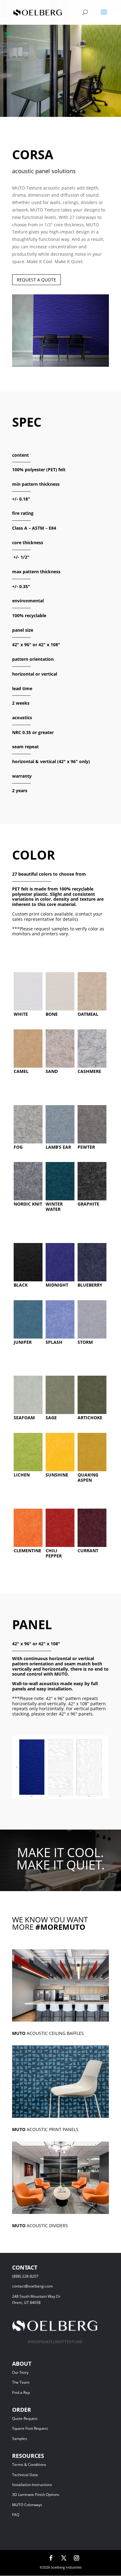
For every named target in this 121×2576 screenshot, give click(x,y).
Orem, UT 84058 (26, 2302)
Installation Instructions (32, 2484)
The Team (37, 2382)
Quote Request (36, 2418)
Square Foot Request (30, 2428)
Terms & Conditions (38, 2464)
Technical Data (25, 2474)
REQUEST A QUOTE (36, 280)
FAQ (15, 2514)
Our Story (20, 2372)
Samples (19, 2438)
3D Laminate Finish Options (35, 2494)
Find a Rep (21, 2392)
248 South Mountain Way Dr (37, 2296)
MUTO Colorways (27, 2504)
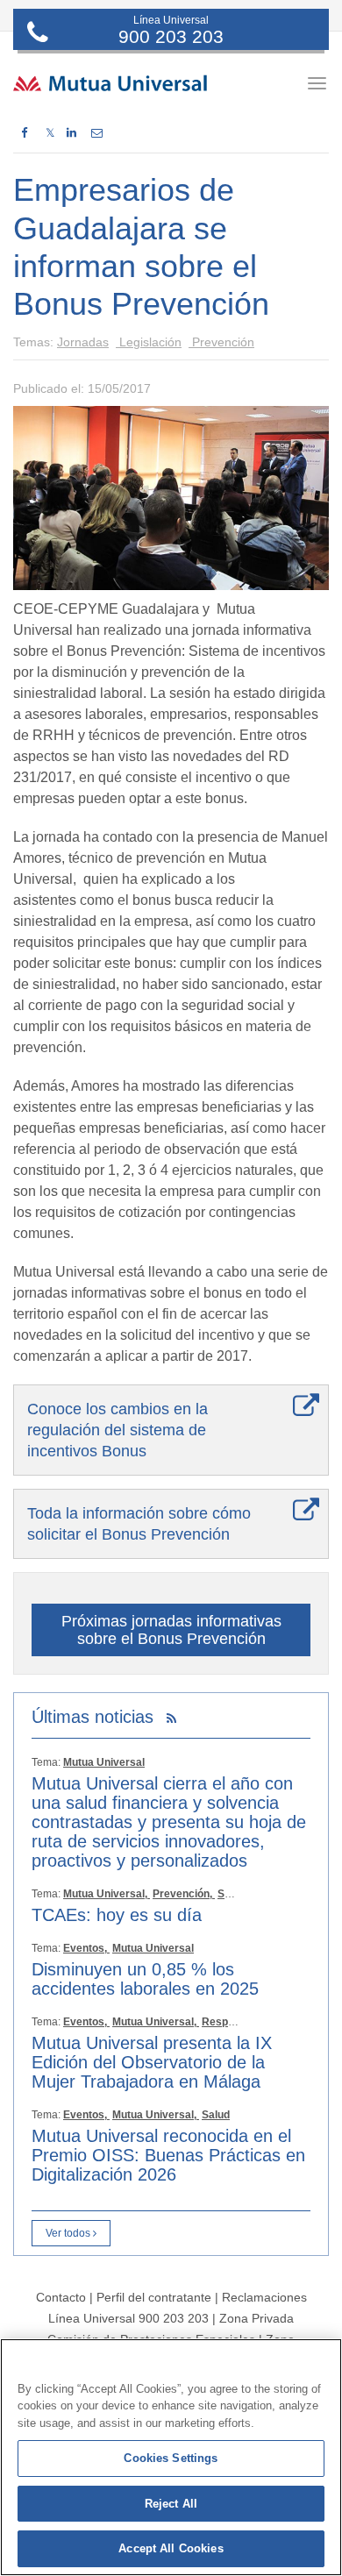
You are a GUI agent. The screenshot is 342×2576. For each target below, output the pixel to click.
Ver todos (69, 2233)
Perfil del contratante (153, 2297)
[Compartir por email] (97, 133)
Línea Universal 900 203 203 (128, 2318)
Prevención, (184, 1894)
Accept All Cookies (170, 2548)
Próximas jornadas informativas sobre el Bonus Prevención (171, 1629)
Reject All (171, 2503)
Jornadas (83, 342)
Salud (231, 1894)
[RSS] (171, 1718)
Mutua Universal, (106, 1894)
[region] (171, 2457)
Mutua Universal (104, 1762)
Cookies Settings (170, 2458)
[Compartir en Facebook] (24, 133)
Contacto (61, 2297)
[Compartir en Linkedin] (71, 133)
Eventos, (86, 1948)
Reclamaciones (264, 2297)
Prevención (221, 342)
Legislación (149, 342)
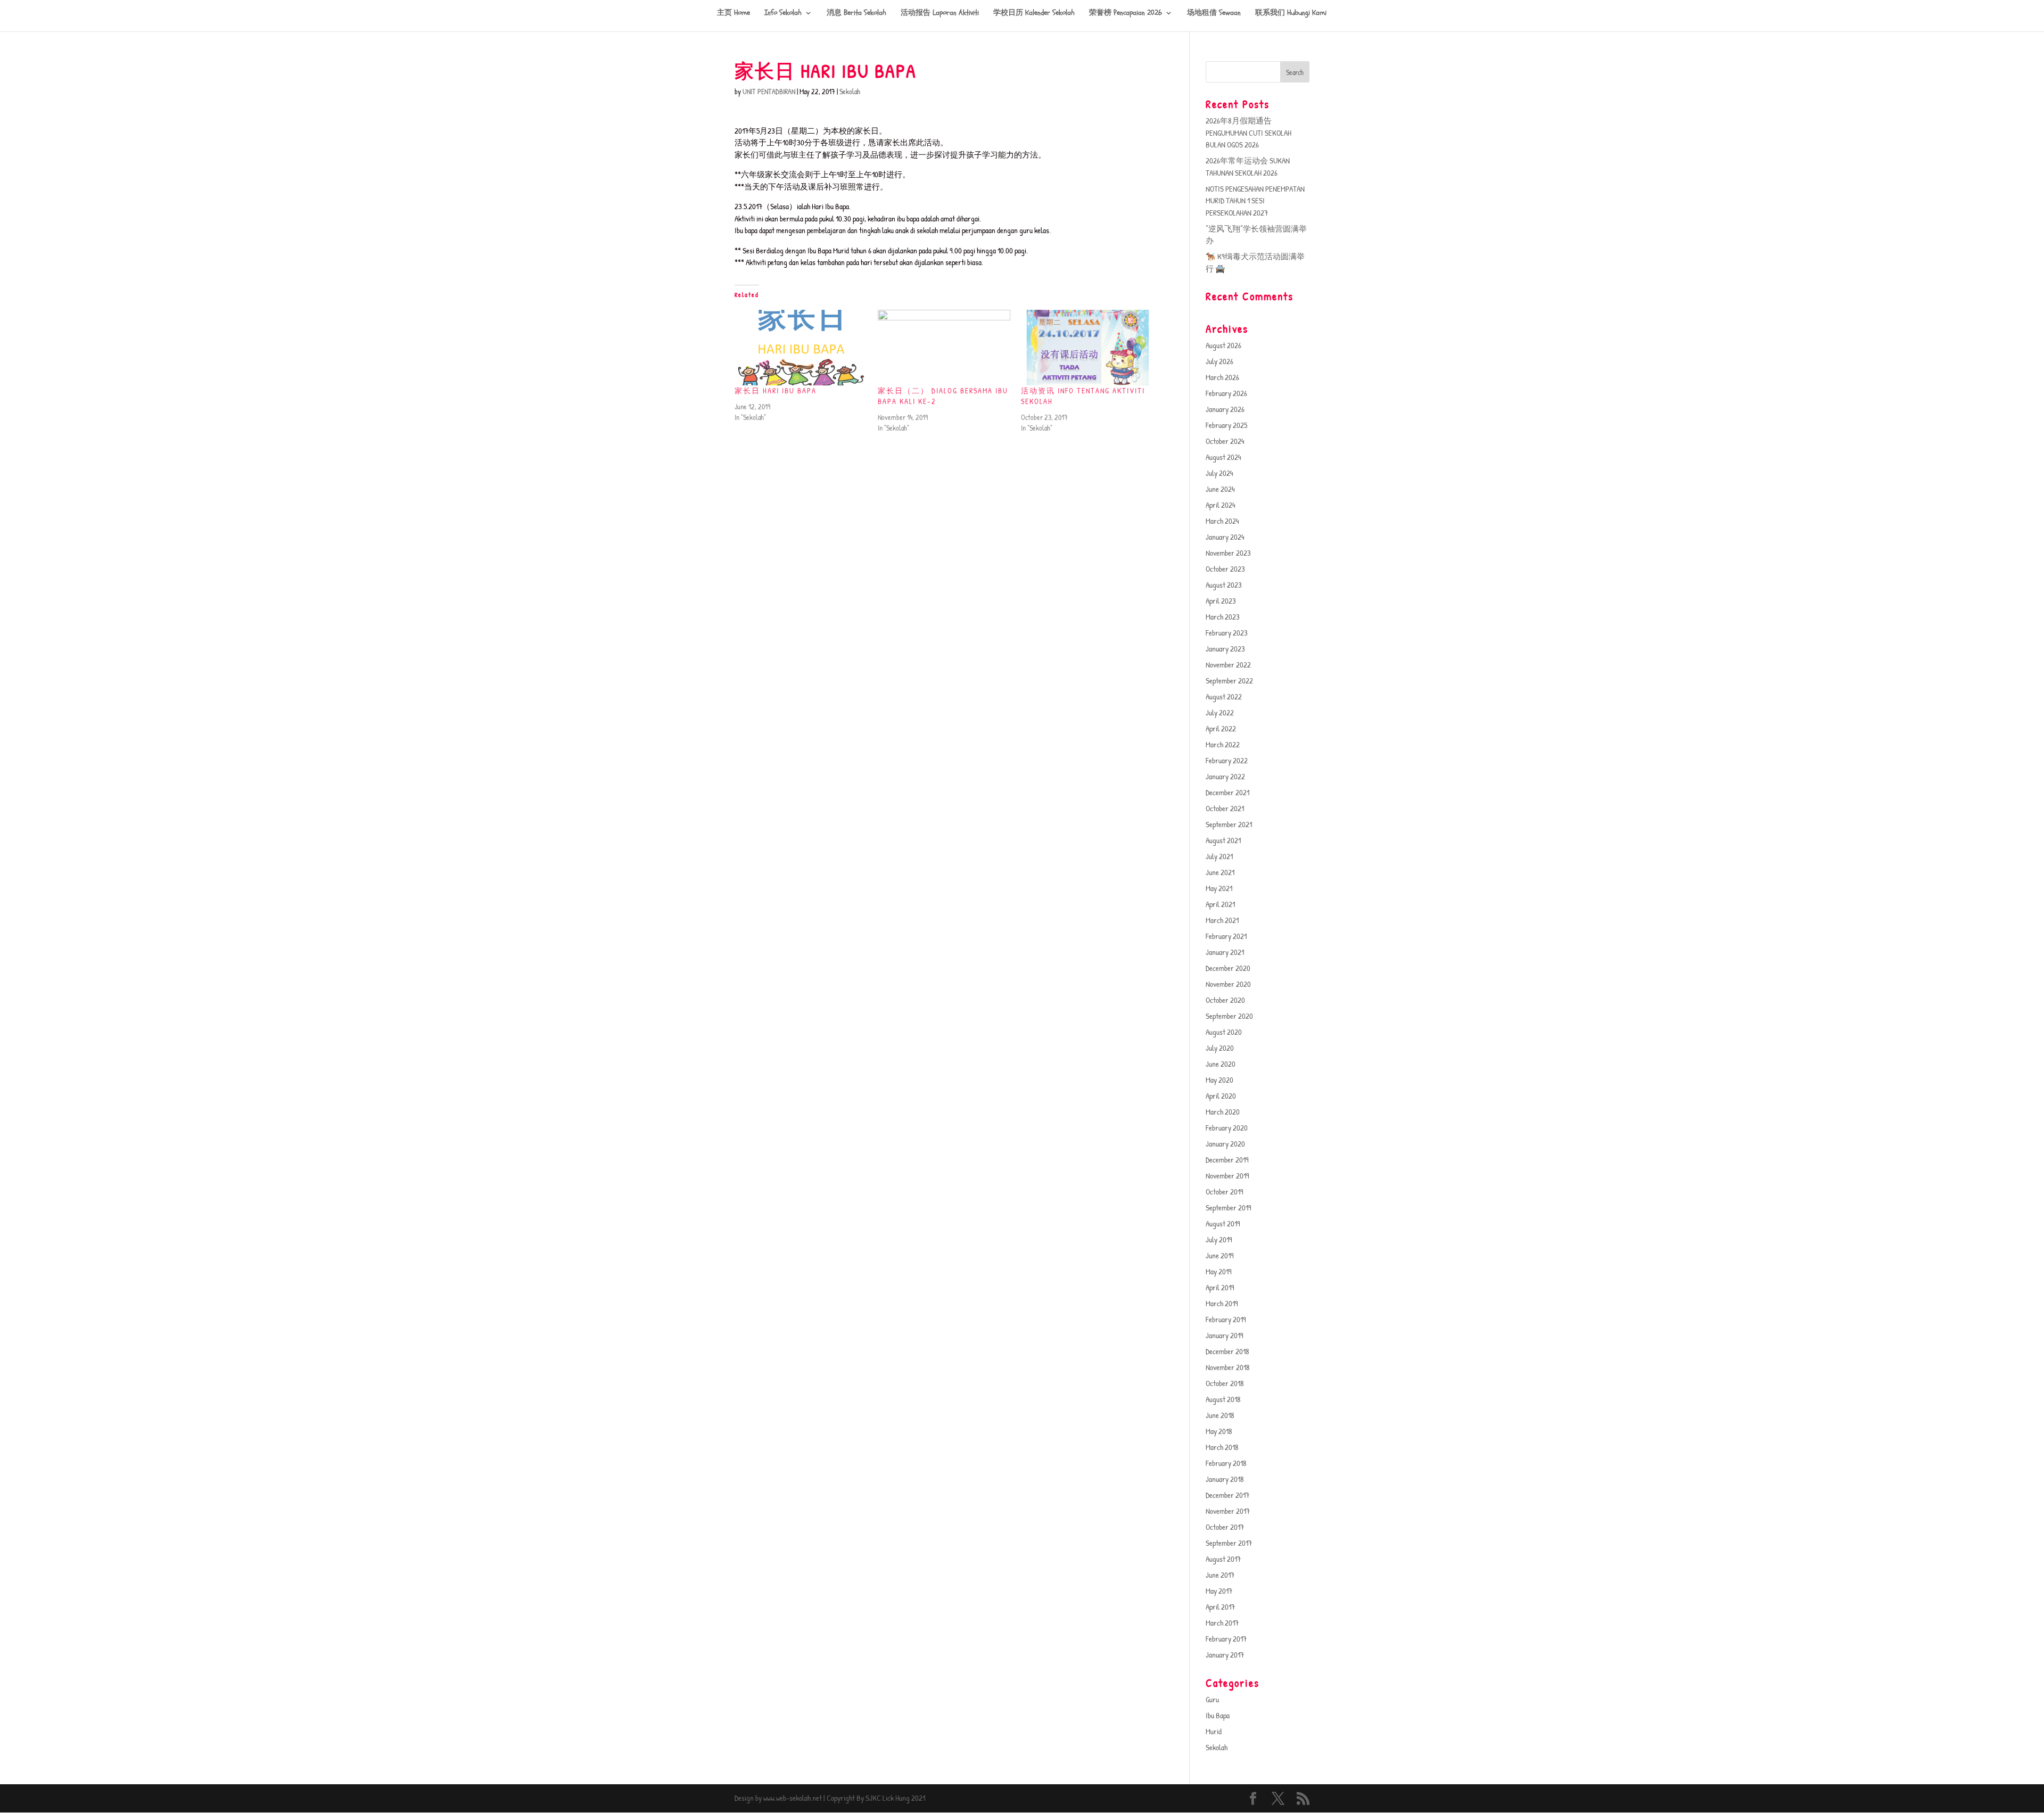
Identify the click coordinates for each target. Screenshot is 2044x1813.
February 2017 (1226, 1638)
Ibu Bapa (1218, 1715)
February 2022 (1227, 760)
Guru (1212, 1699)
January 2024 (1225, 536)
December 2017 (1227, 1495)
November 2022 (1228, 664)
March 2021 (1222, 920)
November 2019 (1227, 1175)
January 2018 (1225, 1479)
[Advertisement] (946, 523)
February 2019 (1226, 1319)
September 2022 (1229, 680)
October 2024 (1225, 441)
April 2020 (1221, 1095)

□ □ □ □

Transcribe all records verbatim, no pictures.

For every named target in this 121×2576 screenshot, give click(x,y).
Orem, UT 84058 (26, 2302)
Installation Instructions (32, 2484)
The Team (37, 2382)
Quote Request (36, 2418)
Square Foot Request (30, 2428)
Terms & Conditions (38, 2464)
Technical Data (25, 2474)
REQUEST A QUOTE (36, 280)
FAQ (15, 2514)
Our Story (20, 2372)
Samples (19, 2438)
3D Laminate Finish Options (35, 2494)
Find a Rep (21, 2392)
248 South Mountain Way Dr (37, 2296)
MUTO Colorways (27, 2504)
You are a GUI agent. The screenshot is 342×2576. For each target below, output the pixel to click.
Ver todos (69, 2233)
Perfil del contratante (153, 2297)
[Compartir por email] (97, 133)
Línea Universal 900 203 203 (128, 2318)
Prevención, (184, 1894)
Accept All Cookies (170, 2548)
Próximas jornadas informativas sobre el Bonus Prevención (171, 1629)
Reject All (171, 2503)
Jornadas (83, 342)
Salud (231, 1894)
[RSS] (171, 1718)
Mutua Universal, (106, 1894)
[region] (171, 2457)
Mutua Universal (104, 1762)
Cookies Settings (170, 2458)
[Compartir en Facebook] (24, 133)
Contacto (61, 2297)
[Compartir en Linkedin] (71, 133)
Eventos, (86, 1948)
Reclamaciones (264, 2297)
Prevención (221, 342)
Legislación (149, 342)
Identify the click coordinates for each target. Screenshot is 2044x1813.
February 2017 (1226, 1638)
Ibu Bapa (1218, 1715)
February 2022 (1227, 760)
Guru (1212, 1699)
January 2024 (1225, 536)
December 2017 (1227, 1495)
November 2022 (1228, 664)
March 2021 (1222, 920)
November 2019 (1227, 1175)
January 2018 (1225, 1479)
[Advertisement] (946, 523)
February 2019 (1226, 1319)
September 2022 (1229, 680)
October 2024 (1225, 441)
April 2020 (1221, 1095)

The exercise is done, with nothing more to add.